OBJECTIF DE L'EXERCICE: Convertissez l'ensemble des données ci-dessous en un tableau Markdown dont la colonne « Numéro » indique le rang de chaque ligne et la colonne « Contenu » reprend cette ligne. Omettez les lignes vides.
### DONNÉES FOURNIES
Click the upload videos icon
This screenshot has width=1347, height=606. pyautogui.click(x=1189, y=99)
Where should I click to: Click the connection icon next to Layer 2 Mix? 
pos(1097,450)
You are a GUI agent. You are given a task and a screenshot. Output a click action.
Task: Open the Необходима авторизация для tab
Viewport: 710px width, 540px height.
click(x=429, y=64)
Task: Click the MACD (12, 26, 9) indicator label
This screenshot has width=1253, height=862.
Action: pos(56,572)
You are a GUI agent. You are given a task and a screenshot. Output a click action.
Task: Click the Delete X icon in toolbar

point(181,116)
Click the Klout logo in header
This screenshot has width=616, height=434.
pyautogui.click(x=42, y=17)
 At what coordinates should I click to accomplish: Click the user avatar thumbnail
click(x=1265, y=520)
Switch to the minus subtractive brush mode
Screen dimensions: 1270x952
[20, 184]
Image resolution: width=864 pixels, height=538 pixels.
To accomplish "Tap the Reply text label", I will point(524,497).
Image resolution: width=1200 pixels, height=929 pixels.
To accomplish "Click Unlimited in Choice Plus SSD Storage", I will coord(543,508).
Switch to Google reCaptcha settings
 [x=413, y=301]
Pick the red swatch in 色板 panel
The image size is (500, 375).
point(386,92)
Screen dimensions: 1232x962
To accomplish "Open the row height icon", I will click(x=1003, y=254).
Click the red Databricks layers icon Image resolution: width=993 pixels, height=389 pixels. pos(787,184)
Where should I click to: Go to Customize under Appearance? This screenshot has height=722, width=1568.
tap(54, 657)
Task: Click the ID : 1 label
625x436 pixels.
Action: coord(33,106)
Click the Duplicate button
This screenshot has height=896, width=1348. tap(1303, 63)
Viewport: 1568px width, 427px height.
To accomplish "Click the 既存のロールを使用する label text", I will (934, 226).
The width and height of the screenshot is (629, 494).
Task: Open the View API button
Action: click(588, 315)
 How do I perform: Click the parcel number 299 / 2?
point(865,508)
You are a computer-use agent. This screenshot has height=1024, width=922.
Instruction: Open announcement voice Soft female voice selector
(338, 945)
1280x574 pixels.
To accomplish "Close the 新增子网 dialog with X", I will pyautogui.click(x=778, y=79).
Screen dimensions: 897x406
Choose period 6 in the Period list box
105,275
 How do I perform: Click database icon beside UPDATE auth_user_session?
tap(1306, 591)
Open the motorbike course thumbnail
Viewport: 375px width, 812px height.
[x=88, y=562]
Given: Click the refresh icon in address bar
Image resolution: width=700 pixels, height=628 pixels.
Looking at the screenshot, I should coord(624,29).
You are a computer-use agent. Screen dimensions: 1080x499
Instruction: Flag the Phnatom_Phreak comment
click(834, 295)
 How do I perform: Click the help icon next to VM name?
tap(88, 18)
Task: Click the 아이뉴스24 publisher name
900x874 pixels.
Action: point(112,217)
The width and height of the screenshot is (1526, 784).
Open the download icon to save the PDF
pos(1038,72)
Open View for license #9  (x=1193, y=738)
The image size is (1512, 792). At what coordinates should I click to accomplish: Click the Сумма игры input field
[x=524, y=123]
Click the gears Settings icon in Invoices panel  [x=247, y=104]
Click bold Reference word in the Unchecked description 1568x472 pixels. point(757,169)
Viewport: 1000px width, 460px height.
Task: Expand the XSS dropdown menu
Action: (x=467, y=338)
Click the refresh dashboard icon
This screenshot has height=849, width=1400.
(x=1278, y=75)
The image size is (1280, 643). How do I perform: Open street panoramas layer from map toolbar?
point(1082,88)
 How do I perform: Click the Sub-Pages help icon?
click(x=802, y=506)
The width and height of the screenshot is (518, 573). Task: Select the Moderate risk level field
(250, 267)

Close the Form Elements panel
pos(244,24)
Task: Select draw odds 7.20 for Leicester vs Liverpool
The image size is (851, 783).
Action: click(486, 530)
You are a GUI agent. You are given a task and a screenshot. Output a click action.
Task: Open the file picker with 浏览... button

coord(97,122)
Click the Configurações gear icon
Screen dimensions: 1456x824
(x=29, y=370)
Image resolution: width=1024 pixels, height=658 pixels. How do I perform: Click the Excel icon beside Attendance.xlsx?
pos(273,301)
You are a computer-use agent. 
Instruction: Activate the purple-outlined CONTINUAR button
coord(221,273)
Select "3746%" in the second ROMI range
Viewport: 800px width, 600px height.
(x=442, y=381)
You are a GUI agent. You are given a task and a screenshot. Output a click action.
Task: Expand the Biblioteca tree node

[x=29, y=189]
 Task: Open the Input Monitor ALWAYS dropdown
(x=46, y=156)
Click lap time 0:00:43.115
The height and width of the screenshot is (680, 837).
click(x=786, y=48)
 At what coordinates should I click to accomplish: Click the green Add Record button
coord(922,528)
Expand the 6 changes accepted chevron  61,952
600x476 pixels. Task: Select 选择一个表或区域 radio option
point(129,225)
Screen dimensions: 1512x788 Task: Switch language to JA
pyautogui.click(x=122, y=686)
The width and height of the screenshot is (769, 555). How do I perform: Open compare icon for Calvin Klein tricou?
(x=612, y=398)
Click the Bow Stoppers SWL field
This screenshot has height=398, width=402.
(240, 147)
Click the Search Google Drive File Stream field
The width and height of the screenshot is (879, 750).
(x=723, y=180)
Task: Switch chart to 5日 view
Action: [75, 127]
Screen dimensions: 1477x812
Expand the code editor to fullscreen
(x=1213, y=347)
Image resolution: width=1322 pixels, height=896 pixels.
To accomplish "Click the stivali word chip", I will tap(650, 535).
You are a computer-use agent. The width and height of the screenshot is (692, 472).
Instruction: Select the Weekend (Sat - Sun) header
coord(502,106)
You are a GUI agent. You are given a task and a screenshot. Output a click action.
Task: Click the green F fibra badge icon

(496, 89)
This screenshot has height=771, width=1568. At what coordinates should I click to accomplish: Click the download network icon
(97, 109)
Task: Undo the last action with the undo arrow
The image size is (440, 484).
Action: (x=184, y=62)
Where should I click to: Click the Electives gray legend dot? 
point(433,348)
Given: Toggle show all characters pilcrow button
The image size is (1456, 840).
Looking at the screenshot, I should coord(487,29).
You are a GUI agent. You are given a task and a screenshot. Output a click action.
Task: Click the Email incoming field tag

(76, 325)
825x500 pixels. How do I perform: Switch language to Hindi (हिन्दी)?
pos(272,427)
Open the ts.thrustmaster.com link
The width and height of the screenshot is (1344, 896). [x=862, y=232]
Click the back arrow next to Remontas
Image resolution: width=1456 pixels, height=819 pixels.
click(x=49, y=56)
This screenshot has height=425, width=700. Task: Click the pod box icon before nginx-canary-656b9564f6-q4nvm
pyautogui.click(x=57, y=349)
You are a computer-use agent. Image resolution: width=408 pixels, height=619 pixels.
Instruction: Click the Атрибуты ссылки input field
######
CORRIGÉ DE L'EXERCICE:
| Numéro | Contenu |
|---|---|
| 1 | Click the upload videos icon |
| 2 | This screenshot has width=1347, height=606. pyautogui.click(x=1189, y=99) |
| 3 | Where should I click to: Click the connection icon next to Layer 2 Mix?  |
| 4 | pos(1097,450) |
| 5 | You are a GUI agent. You are given a task and a screenshot. Output a click action. |
| 6 | Task: Open the Необходима авторизация для tab |
| 7 | Viewport: 710px width, 540px height. |
| 8 | click(x=429, y=64) |
| 9 | Task: Click the MACD (12, 26, 9) indicator label |
| 10 | This screenshot has width=1253, height=862. |
| 11 | Action: pos(56,572) |
| 12 | You are a GUI agent. You are given a task and a screenshot. Output a click action. |
| 13 | Task: Click the Delete X icon in toolbar |
| 14 | point(181,116) |
| 15 | Click the Klout logo in header |
| 16 | This screenshot has width=616, height=434. |
| 17 | pyautogui.click(x=42, y=17) |
| 18 |  At what coordinates should I click to accomplish: Click the user avatar thumbnail |
| 19 | click(x=1265, y=520) |
| 20 | Switch to the minus subtractive brush mode |
| 21 | Screen dimensions: 1270x952 |
| 22 | [20, 184] |
| 23 | Image resolution: width=864 pixels, height=538 pixels. |
| 24 | To accomplish "Tap the Reply text label", I will point(524,497). |
| 25 | Image resolution: width=1200 pixels, height=929 pixels. |
| 26 | To accomplish "Click Unlimited in Choice Plus SSD Storage", I will coord(543,508). |
| 27 | Switch to Google reCaptcha settings |
| 28 |  [x=413, y=301] |
| 29 | Pick the red swatch in 色板 panel |
| 30 | The image size is (500, 375). |
| 31 | point(386,92) |
| 32 | Screen dimensions: 1232x962 |
| 33 | To accomplish "Open the row height icon", I will click(x=1003, y=254). |
| 34 | Click the red Databricks layers icon Image resolution: width=993 pixels, height=389 pixels. pos(787,184) |
| 35 | Where should I click to: Go to Customize under Appearance? This screenshot has height=722, width=1568. |
| 36 | tap(54, 657) |
| 37 | Task: Click the ID : 1 label |
| 38 | 625x436 pixels. |
| 39 | Action: coord(33,106) |
| 40 | Click the Duplicate button |
| 41 | This screenshot has height=896, width=1348. tap(1303, 63) |
| 42 | Viewport: 1568px width, 427px height. |
| 43 | To accomplish "Click the 既存のロールを使用する label text", I will (934, 226). |
| 44 | The width and height of the screenshot is (629, 494). |
| 45 | Task: Open the View API button |
| 46 | Action: click(588, 315) |
| 47 |  How do I perform: Click the parcel number 299 / 2? |
| 48 | point(865,508) |
| 49 | You are a computer-use agent. This screenshot has height=1024, width=922. |
| 50 | Instruction: Open announcement voice Soft female voice selector |
| 51 | (338, 945) |
| 52 | 1280x574 pixels. |
| 53 | To accomplish "Close the 新增子网 dialog with X", I will pyautogui.click(x=778, y=79). |
| 54 | Screen dimensions: 897x406 |
| 55 | Choose period 6 in the Period list box |
| 56 | 105,275 |
| 57 |  How do I perform: Click database icon beside UPDATE auth_user_session? |
| 58 | tap(1306, 591) |
| 59 | Open the motorbike course thumbnail |
| 60 | Viewport: 375px width, 812px height. |
| 61 | [x=88, y=562] |
| 62 | Given: Click the refresh icon in address bar |
| 63 | Image resolution: width=700 pixels, height=628 pixels. |
| 64 | Looking at the screenshot, I should coord(624,29). |
| 65 | You are a computer-use agent. Screen dimensions: 1080x499 |
| 66 | Instruction: Flag the Phnatom_Phreak comment |
| 67 | click(834, 295) |
| 68 |  How do I perform: Click the help icon next to VM name? |
| 69 | tap(88, 18) |
| 70 | Task: Click the 아이뉴스24 publisher name |
| 71 | 900x874 pixels. |
| 72 | Action: point(112,217) |
| 73 | The width and height of the screenshot is (1526, 784). |
| 74 | Open the download icon to save the PDF |
| 75 | pos(1038,72) |
| 76 | Open View for license #9  (x=1193, y=738) |
| 77 | The image size is (1512, 792). At what coordinates should I click to accomplish: Click the Сумма игры input field |
| 78 | [x=524, y=123] |
| 79 | Click the gears Settings icon in Invoices panel  [x=247, y=104] |
| 80 | Click bold Reference word in the Unchecked description 1568x472 pixels. point(757,169) |
| 81 | Viewport: 1000px width, 460px height. |
| 82 | Task: Expand the XSS dropdown menu |
| 83 | Action: (x=467, y=338) |
| 84 | Click the refresh dashboard icon |
| 85 | This screenshot has height=849, width=1400. |
| 86 | (x=1278, y=75) |
| 87 | The image size is (1280, 643). How do I perform: Open street panoramas layer from map toolbar? |
| 88 | point(1082,88) |
| 89 |  How do I perform: Click the Sub-Pages help icon? |
| 90 | click(x=802, y=506) |
| 91 | The width and height of the screenshot is (518, 573). Task: Select the Moderate risk level field |
| 92 | (250, 267) |
| 93 | Close the Form Elements panel |
| 94 | pos(244,24) |
| 95 | Task: Select draw odds 7.20 for Leicester vs Liverpool |
| 96 | The image size is (851, 783). |
| 97 | Action: click(486, 530) |
| 98 | You are a GUI agent. You are given a task and a screenshot. Output a click action. |
| 99 | Task: Open the file picker with 浏览... button |
| 100 | coord(97,122) |
| 101 | Click the Configurações gear icon |
| 102 | Screen dimensions: 1456x824 |
| 103 | (x=29, y=370) |
| 104 | Image resolution: width=1024 pixels, height=658 pixels. How do I perform: Click the Excel icon beside Attendance.xlsx? |
| 105 | pos(273,301) |
| 106 | You are a computer-use agent.  |
| 107 | Instruction: Activate the purple-outlined CONTINUAR button |
| 108 | coord(221,273) |
| 109 | Select "3746%" in the second ROMI range |
| 110 | Viewport: 800px width, 600px height. |
| 111 | (x=442, y=381) |
| 112 | You are a GUI agent. You are given a task and a screenshot. Output a click action. |
| 113 | Task: Expand the Biblioteca tree node |
| 114 | [x=29, y=189] |
| 115 |  Task: Open the Input Monitor ALWAYS dropdown |
| 116 | (x=46, y=156) |
| 117 | Click lap time 0:00:43.115 |
| 118 | The height and width of the screenshot is (680, 837). |
| 119 | click(x=786, y=48) |
| 120 |  At what coordinates should I click to accomplish: Click the green Add Record button |
| 121 | coord(922,528) |
| 122 | Expand the 6 changes accepted chevron  61,952 |
| 123 | 600x476 pixels. Task: Select 选择一个表或区域 radio option |
| 124 | point(129,225) |
| 125 | Screen dimensions: 1512x788 Task: Switch language to JA |
| 126 | pyautogui.click(x=122, y=686) |
| 127 | The width and height of the screenshot is (769, 555). How do I perform: Open compare icon for Calvin Klein tricou? |
| 128 | (x=612, y=398) |
| 129 | Click the Bow Stoppers SWL field |
| 130 | This screenshot has height=398, width=402. |
| 131 | (240, 147) |
| 132 | Click the Search Google Drive File Stream field |
| 133 | The width and height of the screenshot is (879, 750). |
| 134 | (x=723, y=180) |
| 135 | Task: Switch chart to 5日 view |
| 136 | Action: [75, 127] |
| 137 | Screen dimensions: 1477x812 |
| 138 | Expand the code editor to fullscreen |
| 139 | (x=1213, y=347) |
| 140 | Image resolution: width=1322 pixels, height=896 pixels. |
| 141 | To accomplish "Click the stivali word chip", I will tap(650, 535). |
| 142 | You are a computer-use agent. The width and height of the screenshot is (692, 472). |
| 143 | Instruction: Select the Weekend (Sat - Sun) header |
| 144 | coord(502,106) |
| 145 | You are a GUI agent. You are given a task and a screenshot. Output a click action. |
| 146 | Task: Click the green F fibra badge icon |
| 147 | (496, 89) |
| 148 | This screenshot has height=771, width=1568. At what coordinates should I click to accomplish: Click the download network icon |
| 149 | (97, 109) |
| 150 | Task: Undo the last action with the undo arrow |
| 151 | The image size is (440, 484). |
| 152 | Action: (x=184, y=62) |
| 153 | Where should I click to: Click the Electives gray legend dot?  |
| 154 | point(433,348) |
| 155 | Given: Toggle show all characters pilcrow button |
| 156 | The image size is (1456, 840). |
| 157 | Looking at the screenshot, I should coord(487,29). |
| 158 | You are a GUI agent. You are given a task and a screenshot. Output a click action. |
| 159 | Task: Click the Email incoming field tag |
| 160 | (76, 325) |
| 161 | 825x500 pixels. How do I perform: Switch language to Hindi (हिन्दी)? |
| 162 | pos(272,427) |
| 163 | Open the ts.thrustmaster.com link |
| 164 | The width and height of the screenshot is (1344, 896). [x=862, y=232] |
| 165 | Click the back arrow next to Remontas |
| 166 | Image resolution: width=1456 pixels, height=819 pixels. |
| 167 | click(x=49, y=56) |
| 168 | This screenshot has height=425, width=700. Task: Click the pod box icon before nginx-canary-656b9564f6-q4nvm |
| 169 | pyautogui.click(x=57, y=349) |
| 170 | You are a computer-use agent. Image resolution: width=408 pixels, height=619 pixels. |
| 171 | Instruction: Click the Атрибуты ссылки input field |